# Texto
++++++++

Há quase um século as imagens sobre a suposta singularidade das relações raciais no Brasil têm como um de seus principais marcos constitutivos a experiência norte-americana. Processos distintos de implantação do sistema escravocrata e de sua posterior extinção, maior ou menor grau de miscigenação e seus efeitos sociais, sociedade multirracial versus sociedade birracial, mecanismos legais ou informais de discriminação racial foram alguns dos parâmetros utilizados para definir as diferenças entre as duas sociedades.

Apesar do denominado mito da democracia racial ter sido elaborado no século XIX, seu refinamento, sem dúvida, contou com a colaboração imprescindível de cientistas sociais tanto brasileiros quanto norte-americanos, especialmente nas décadas de 1930 e 1940. Gilberto Freyre e Donald Pierson são exemplos representativos desse momento.

É bom lembrar que a crença na existência de um intercurso étnico harmonioso no Brasil com lições a oferecer ao mundo recebeu incremento definitivo no intervalo entre o final da Segunda Guerra Mundial e a década de 1960. O mundo pós-holocausto e a persistência de sistemas legais de apartação, tanto nos Estados Unidos como na África do Sul, transformaram o Brasil num ‘laboratório racial’, patrocinado pela Organização das Nações Unidas para a Educação, a Ciência e a Cultura (Unesco) no início da década de 1950. No entanto, a pesquisa sobre relações raciais realizada no país ficou aquém das expectativas originais, revelando, principalmente nas regiões mais desenvolvidas, o descompasso entre o mito e a realidade.

Todavia, só a partir da década de 1960 a imagem étnica positiva do Brasil começou a sofrer duras críticas. O ‘paraíso’ das décadas anteriores transformou-se no ‘inferno tropical’. Este tema será o fio condutor das observações acerca das recentes publicações de Guerra e paz: Casa-grande & senzala e a obra de Gilberto Freyre nos anos 30 O Brasil visto de fora.

A princípio, gostaria de destacar dois aspectos do estudo monográfico de Ricardo Benzaquen de Araújo. O primeiro diz respeito à solução original do autor para a recorrente dissonância nas análises a que Gilberto Freyre foi submetido, ora sendo considerado um determinista étnico, ora um culturalista. Benzaquen expõe brevemente duas versões modernas sobre a noção de raça e as subseqüentes orientações quanto ao fenômeno da mestiçagem. Mesmo existindo uma polarização entre a visão poligenista (Agassiz, Gobineau, Nina Rodrigues), que considera os cruzamentos raciais como fonte de degeneração, e o enfoque monogenista (Batista Lacerda), que acredita na solução do branqueamento a longo prazo, observa-se nos dois casos um diagnóstico negativo da miscigenação.

++++++++

# Dados armazenados
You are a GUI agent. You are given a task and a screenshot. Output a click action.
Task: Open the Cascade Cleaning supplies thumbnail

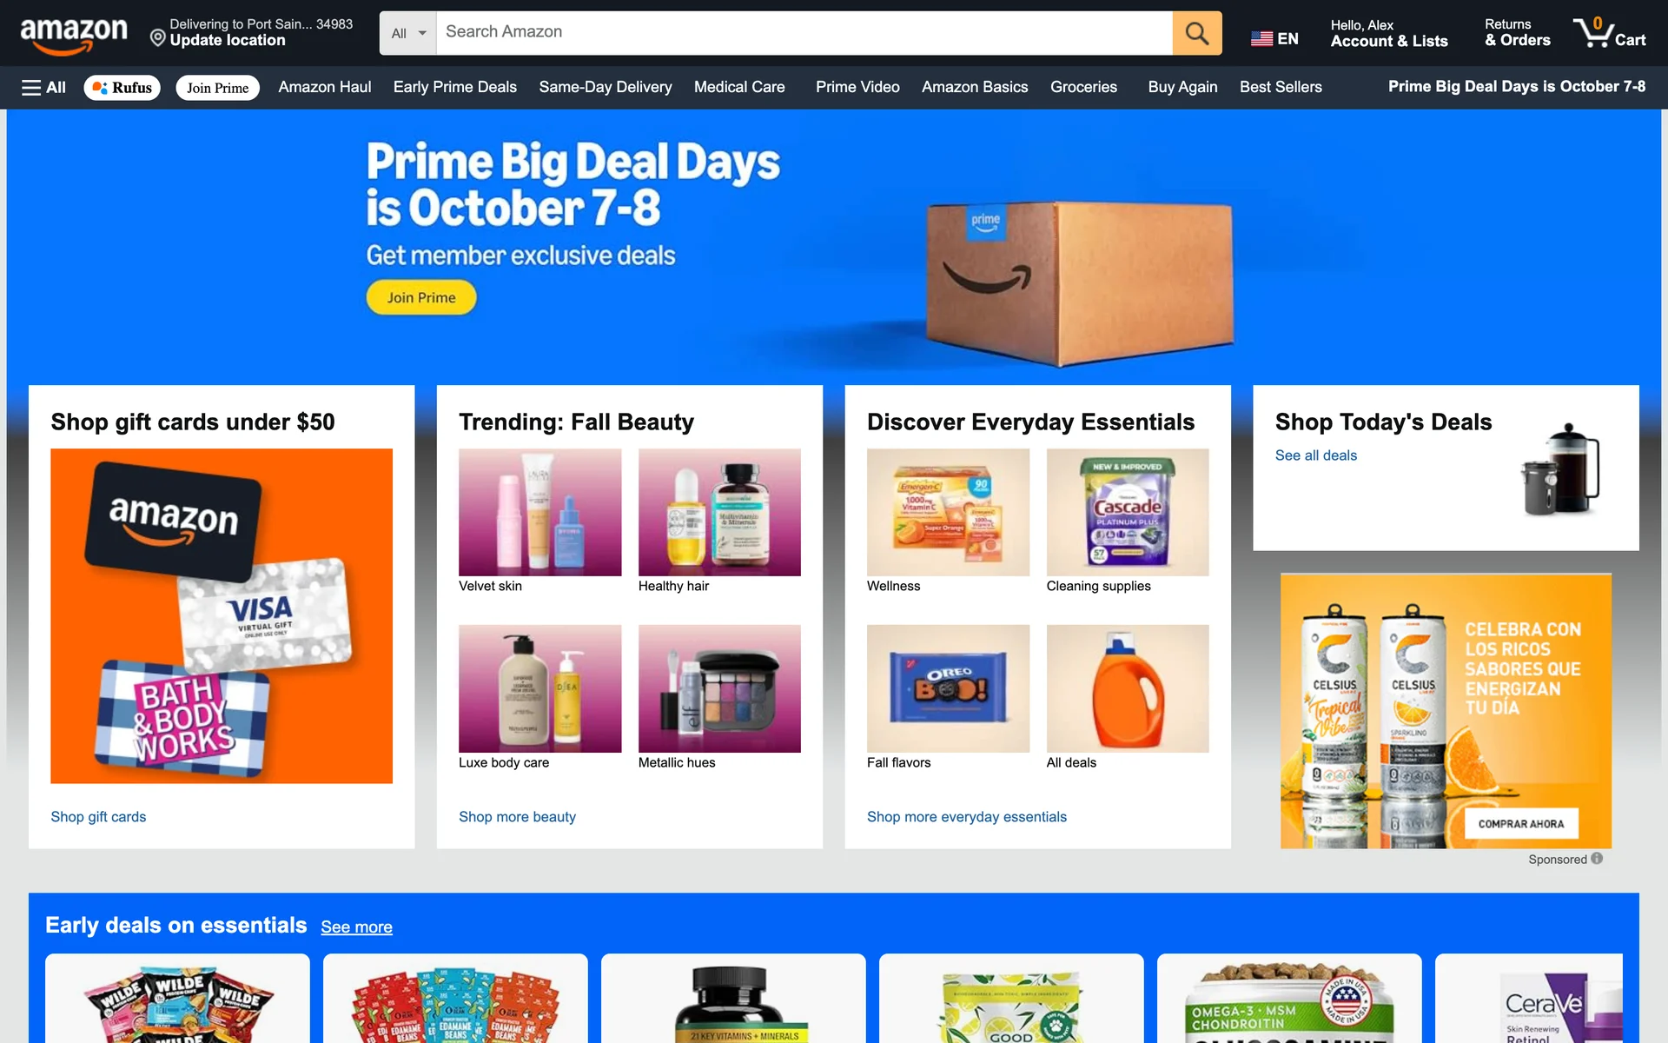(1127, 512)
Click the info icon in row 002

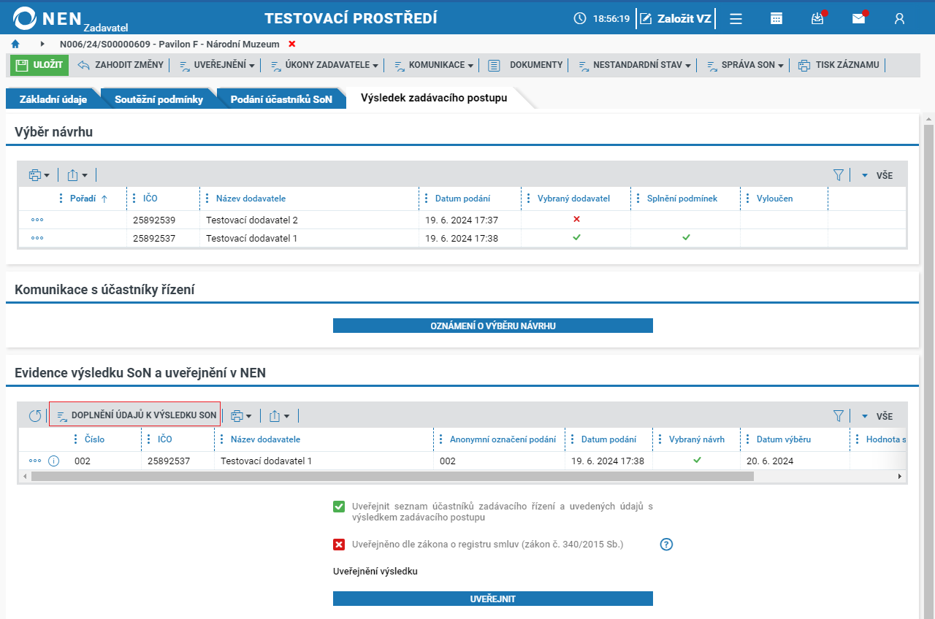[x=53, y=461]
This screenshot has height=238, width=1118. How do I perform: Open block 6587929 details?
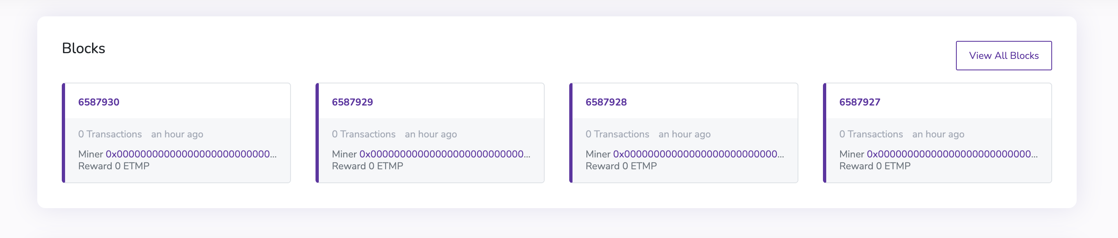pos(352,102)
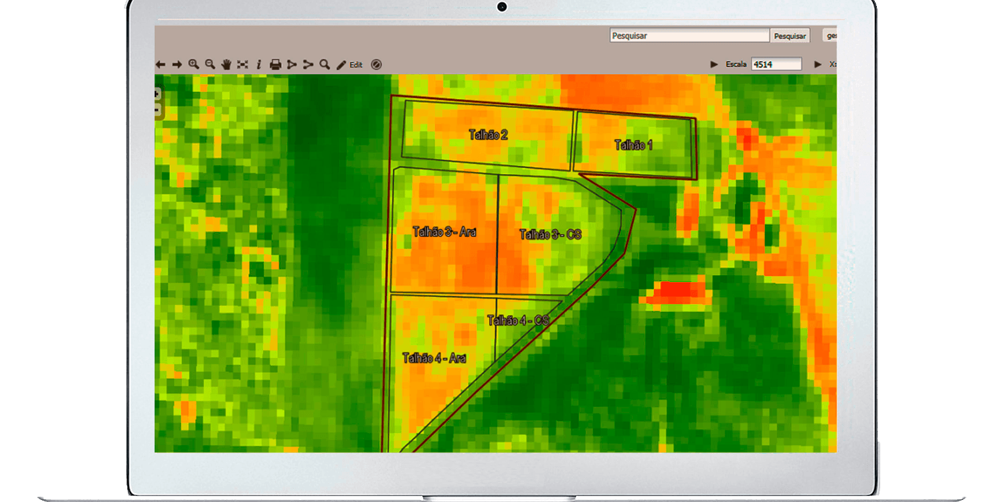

++++++++

# Objetivo da tarefa
Por favor, reproduza fielmente o trecho do texto sobre relações raciais no Brasil que vai de "A princípio, gostaria" até "negativo da miscigenação.", inclusive.

# Resposta ao problema
A princípio, gostaria de destacar dois aspectos do estudo monográfico de Ricardo Benzaquen de Araújo. O primeiro diz respeito à solução original do autor para a recorrente dissonância nas análises a que Gilberto Freyre foi submetido, ora sendo considerado um determinista étnico, ora um culturalista. Benzaquen expõe brevemente duas versões modernas sobre a noção de raça e as subseqüentes orientações quanto ao fenômeno da mestiçagem. Mesmo existindo uma polarização entre a visão poligenista (Agassiz, Gobineau, Nina Rodrigues), que considera os cruzamentos raciais como fonte de degeneração, e o enfoque monogenista (Batista Lacerda), que acredita na solução do branqueamento a longo prazo, observa-se nos dois casos um diagnóstico negativo da miscigenação.